The song, called 'Higher Love', was recorded in 1991 by the music megastar but was never released before her death in 2012.

Kygo, who is famous for his collaborations with the likes of Ed Sheeran, Selena Gomez and Rita Ora, has remixed the Whitney track.

Whitney's most famous song was I Will Always Love You and she still remains one of the best-selling music artists of all time.

But what about other unusual music collabs?

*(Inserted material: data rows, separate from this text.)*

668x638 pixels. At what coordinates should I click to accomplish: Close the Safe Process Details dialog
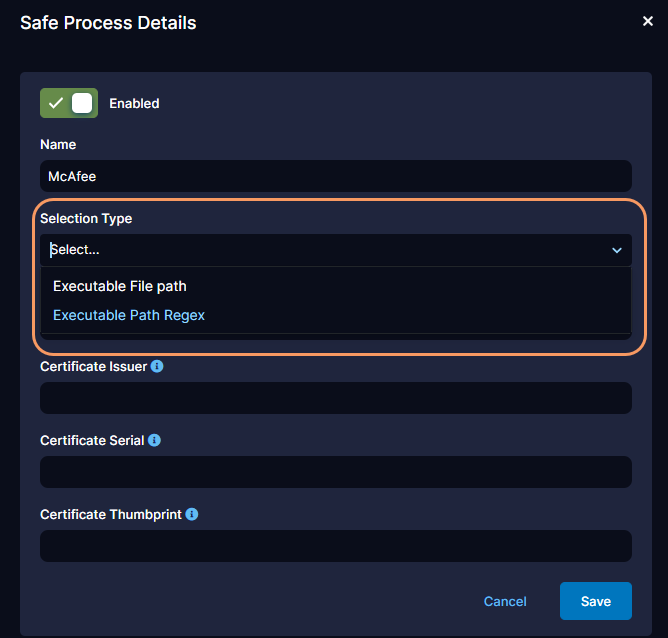tap(647, 21)
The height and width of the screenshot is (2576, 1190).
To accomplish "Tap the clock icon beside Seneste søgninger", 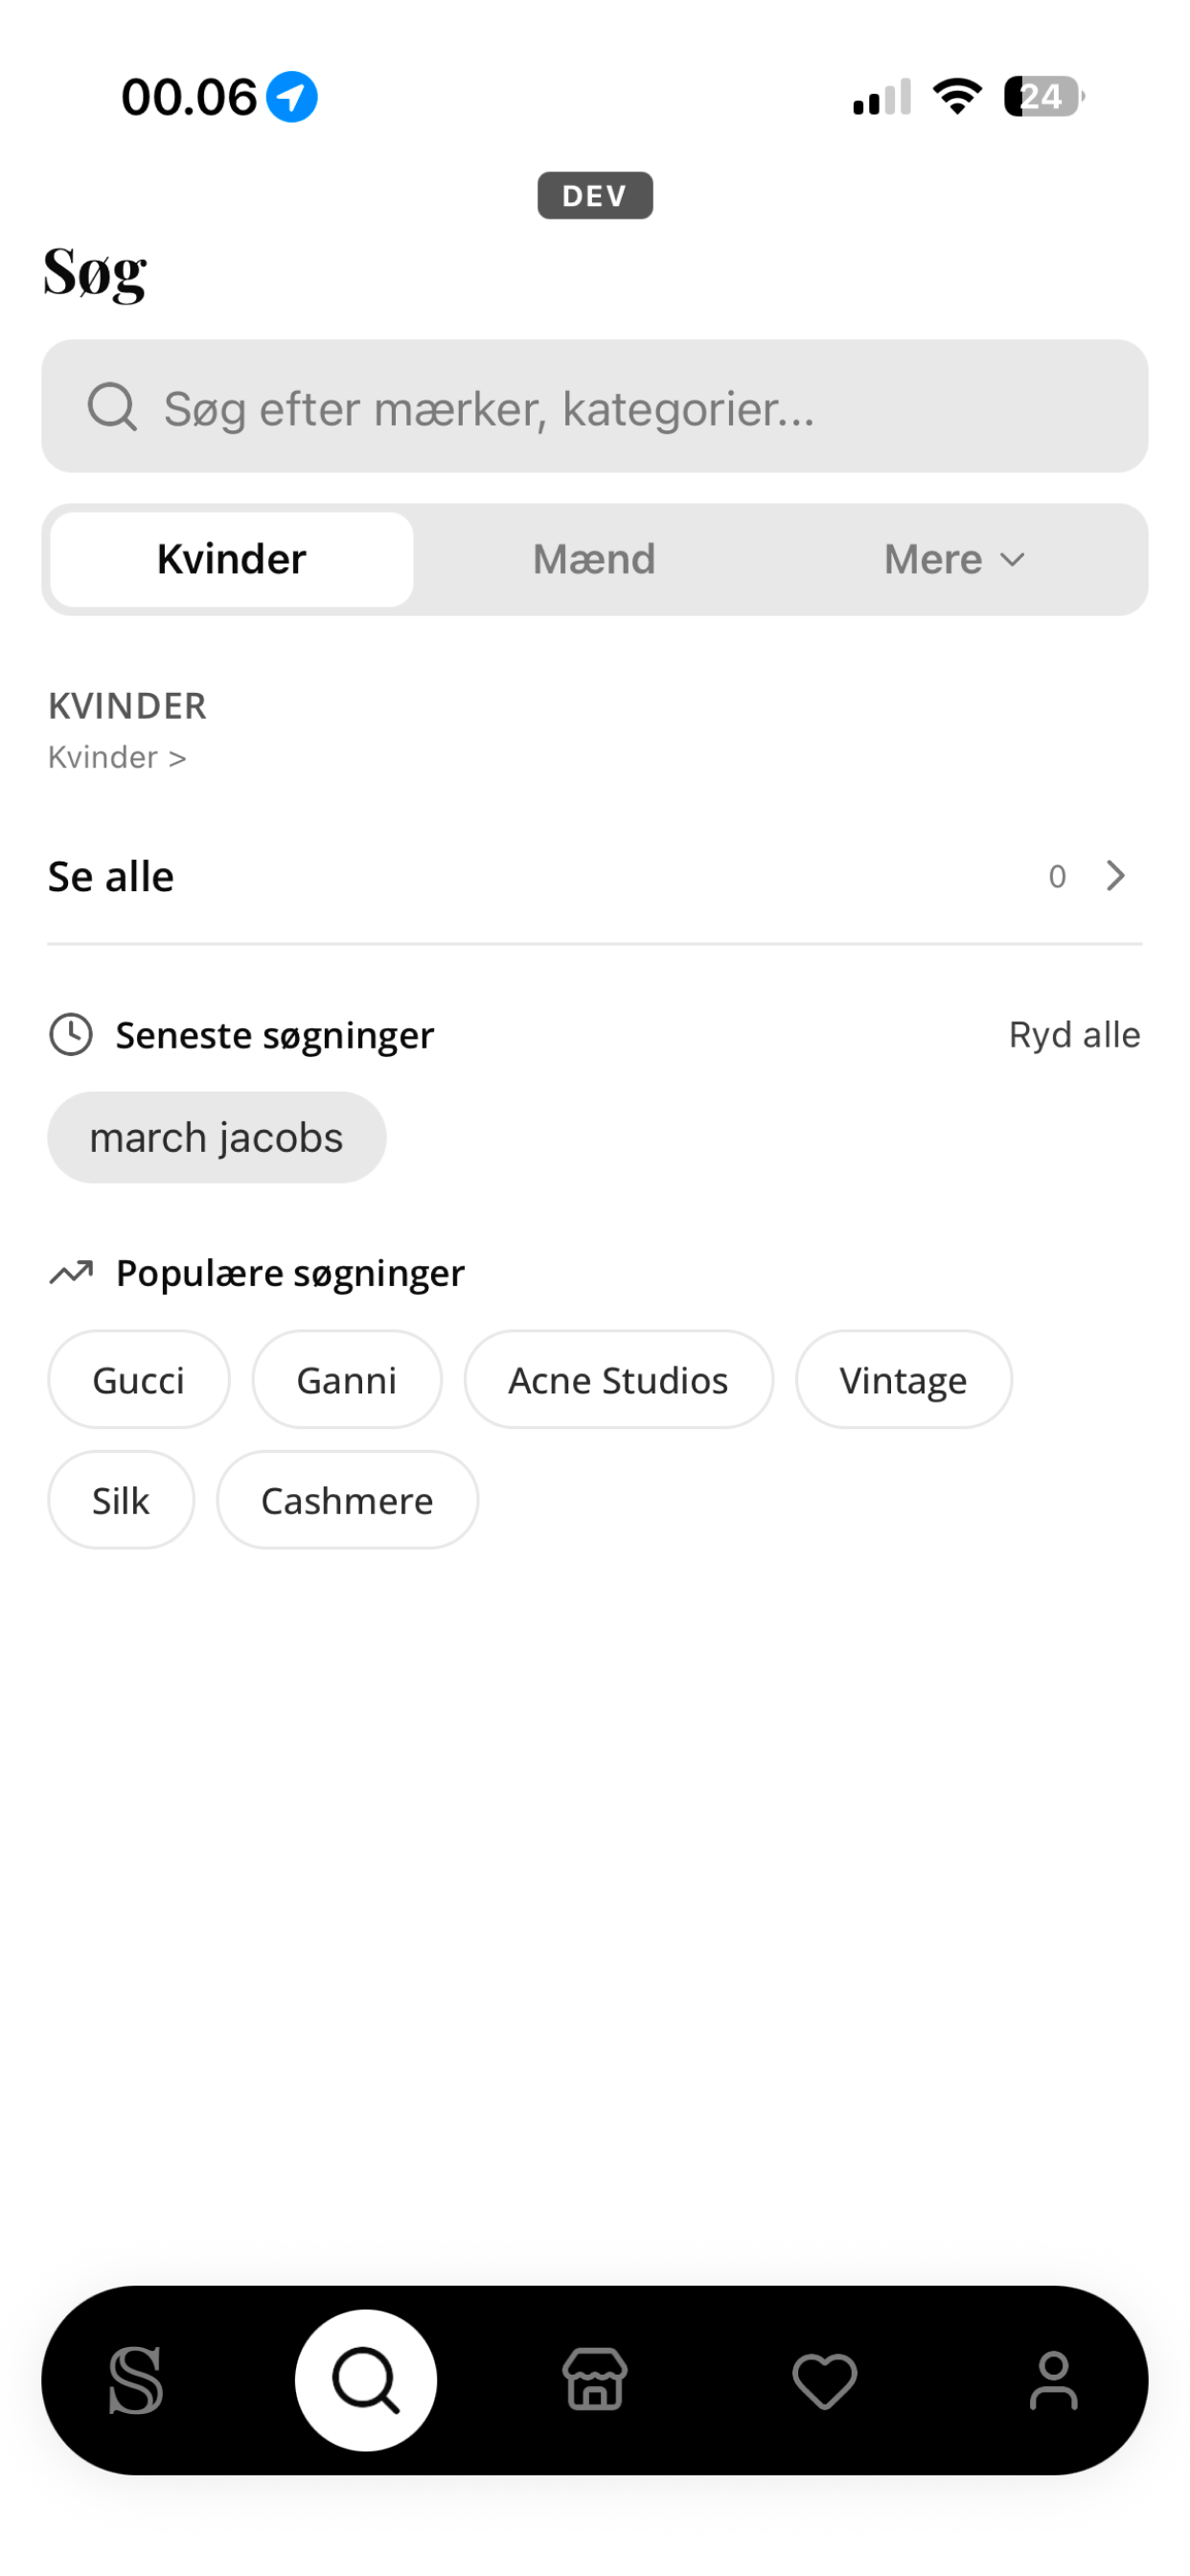I will pos(71,1035).
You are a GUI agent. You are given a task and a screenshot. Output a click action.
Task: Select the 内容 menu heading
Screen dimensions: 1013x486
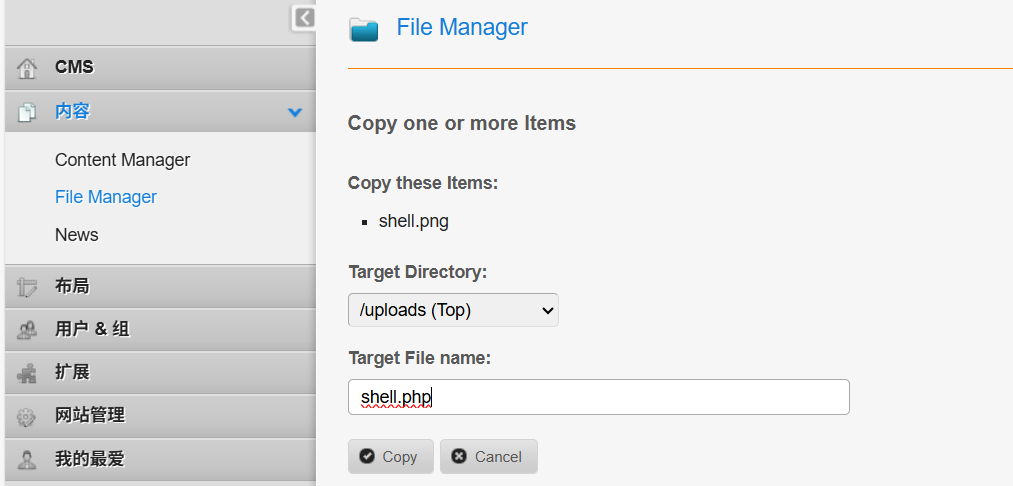tap(73, 111)
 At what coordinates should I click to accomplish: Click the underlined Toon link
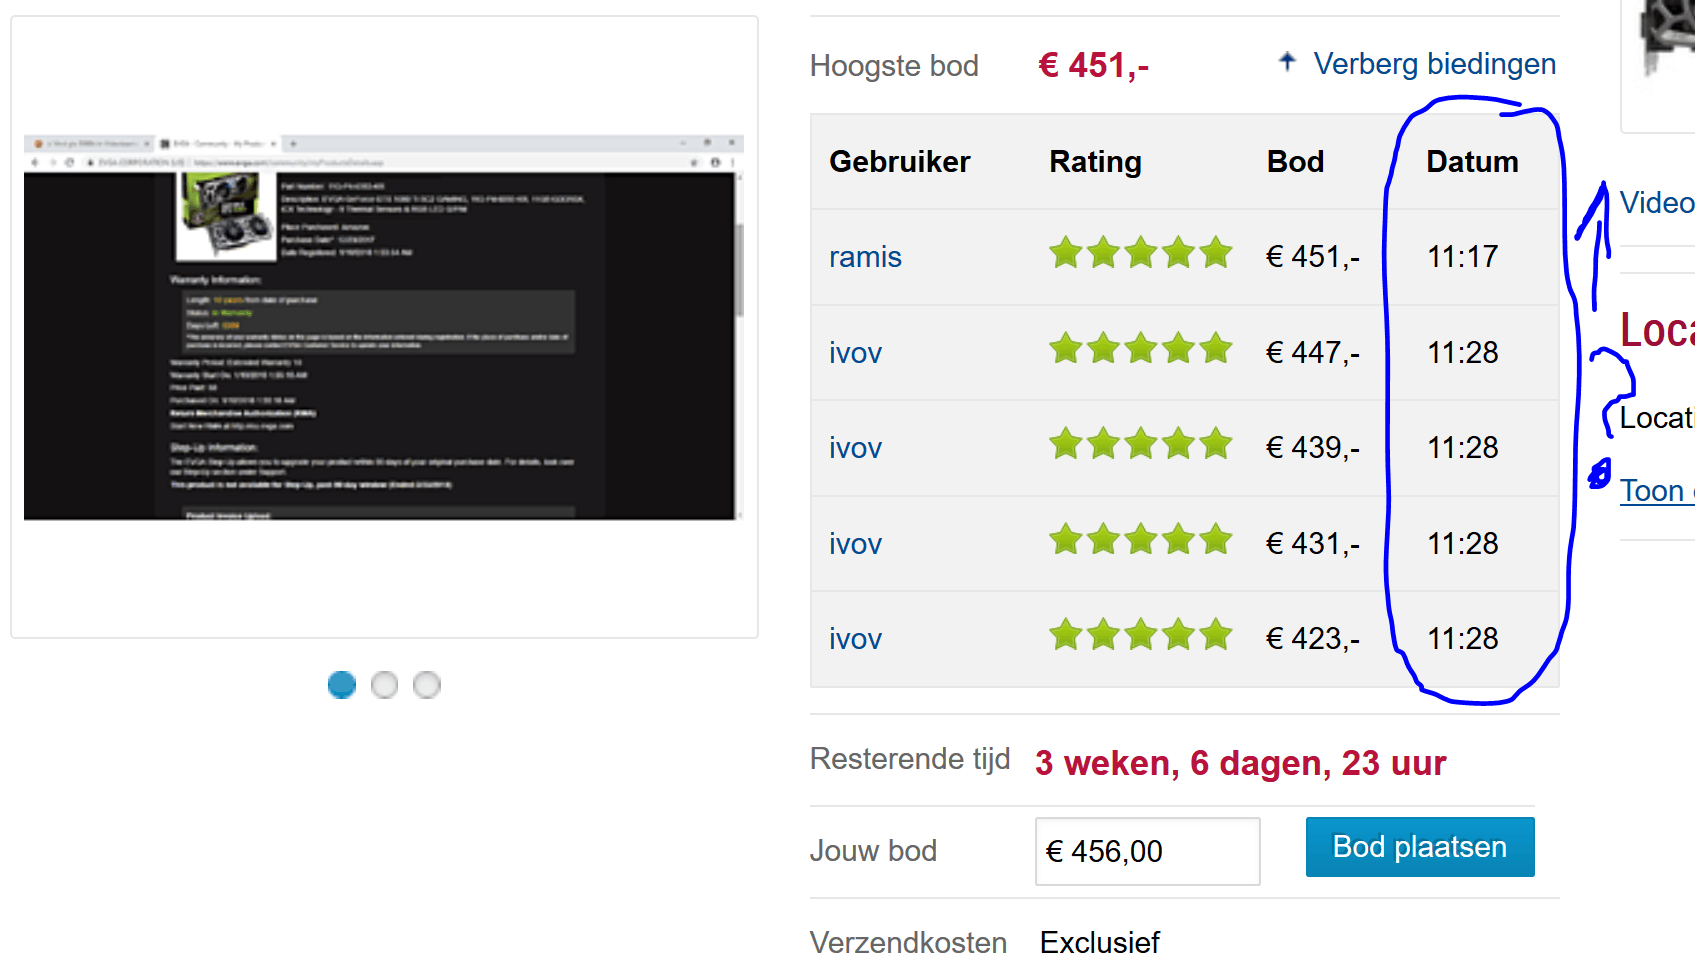pos(1652,491)
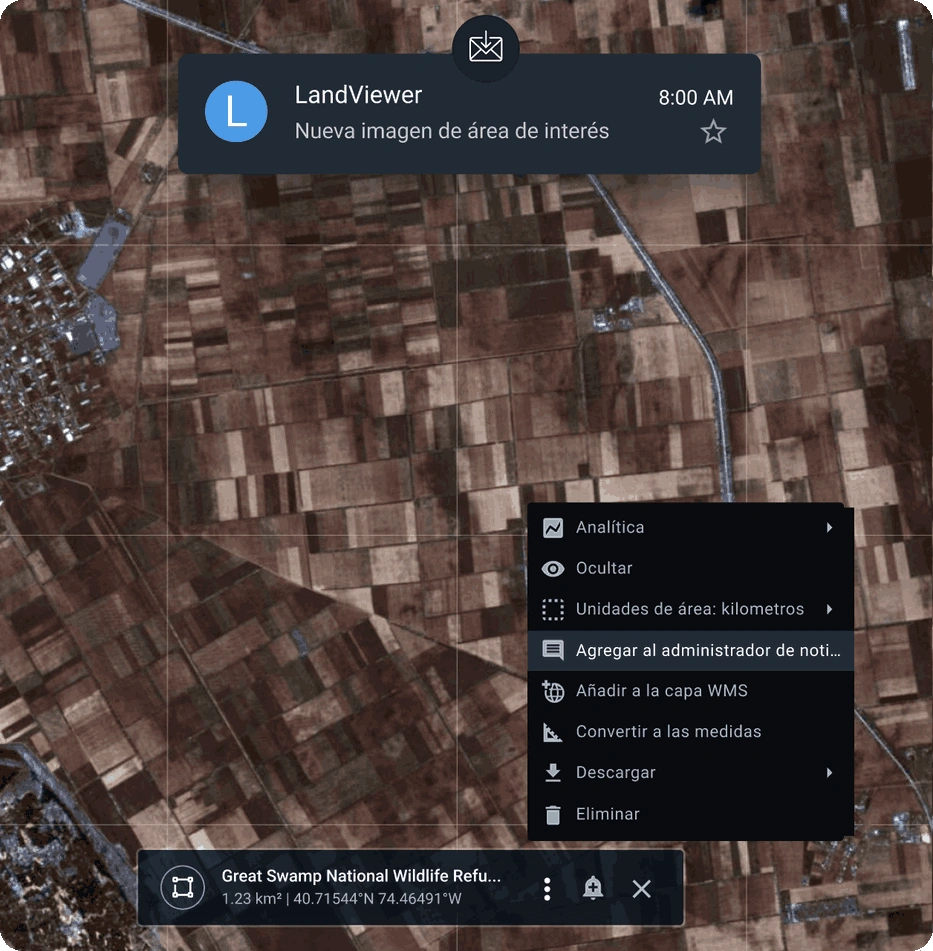Click the ruler icon for Convertir a las medidas
Image resolution: width=933 pixels, height=951 pixels.
(553, 732)
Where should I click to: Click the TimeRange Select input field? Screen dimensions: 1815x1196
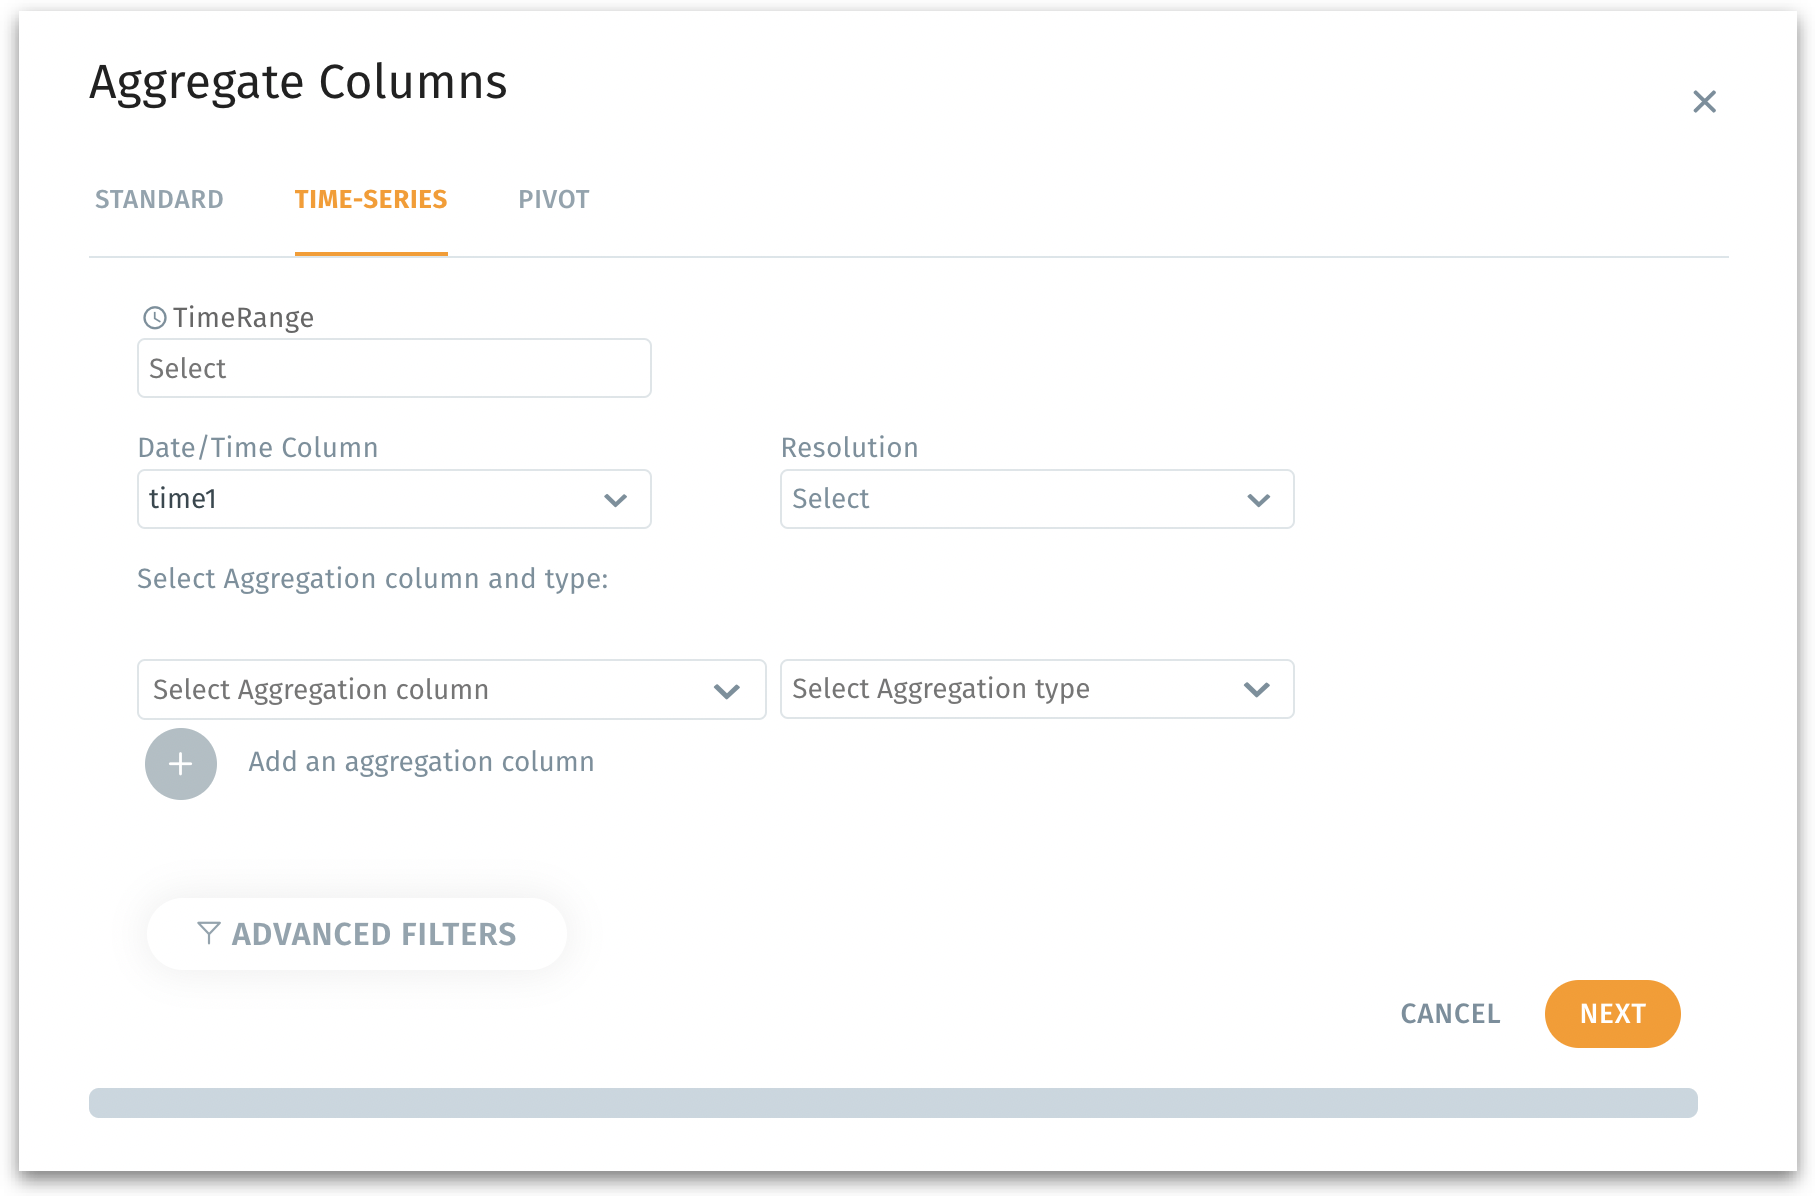(394, 369)
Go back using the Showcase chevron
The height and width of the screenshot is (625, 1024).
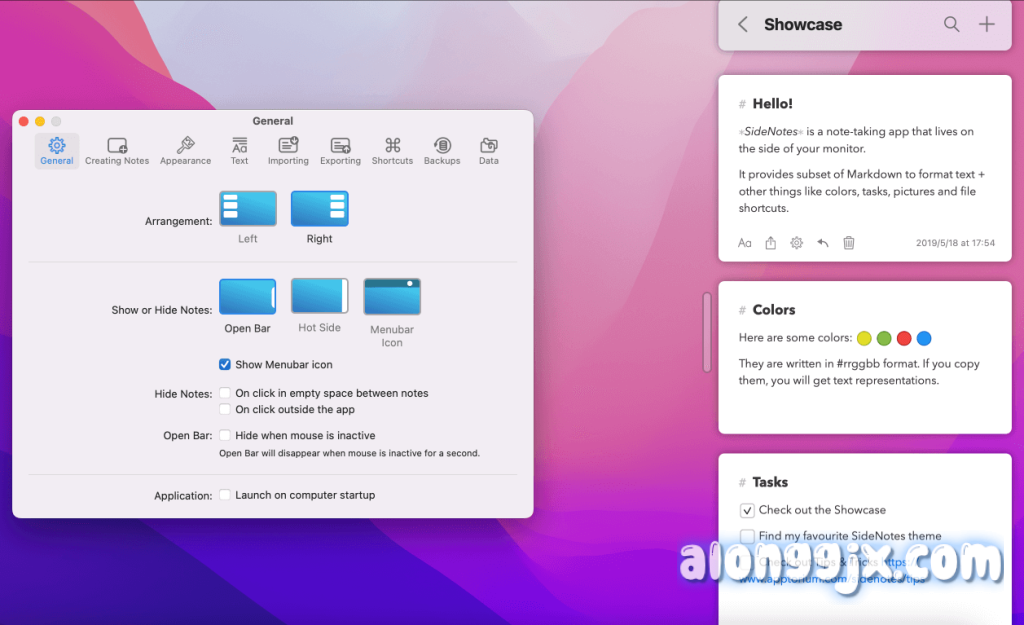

Let's take a look!

BTS and Dolly Parton
BTS and Dolly.Getty Images

Country music legend Dolly Parton has hinted that her next song might be with the K-Pop superstars after seeing them dance to her music at the Grammys.

In a tweet she said: "Maybe my next Jolene collab will be with @BTS? What do y'all think?"

Dolly Parton tweet.@DollyParton
Paul McCartney, Kanye West and Rihanna
Kanye West and Paul McCartney.Getty Images
Four, five seconds later Kanye West (left) and Paul McCartney came up with a smash hit

Imagine being in the room when rapper Kanye West and ex-Beatles front-man Paul McCartney decided to sit down and write "fourfiveseconds".

The unlikely collaboration brought together West, McCartney and R&B superstar Rihanna in a one-off smash hit back in 2015. It hit number one in the UK charts.

Apparently, McCartney didn't even realise it had been made into a full song until he heard it on the radio and asked Kanye where he featured in it. Kanye replied by saying he'd used McCartney's guitar playing in the song.

David Bowie and Bing Crosby
Bing Crosby and David Bowie.Getty Images
Bing Crosby (left) and David Bowie (right) creating peace on earth

In 1977, David Bowie and Bing Crosby came together to film the unlikeliest Christmas song of all time, in their recording of "Peace on Earth/Little Drummer Boy".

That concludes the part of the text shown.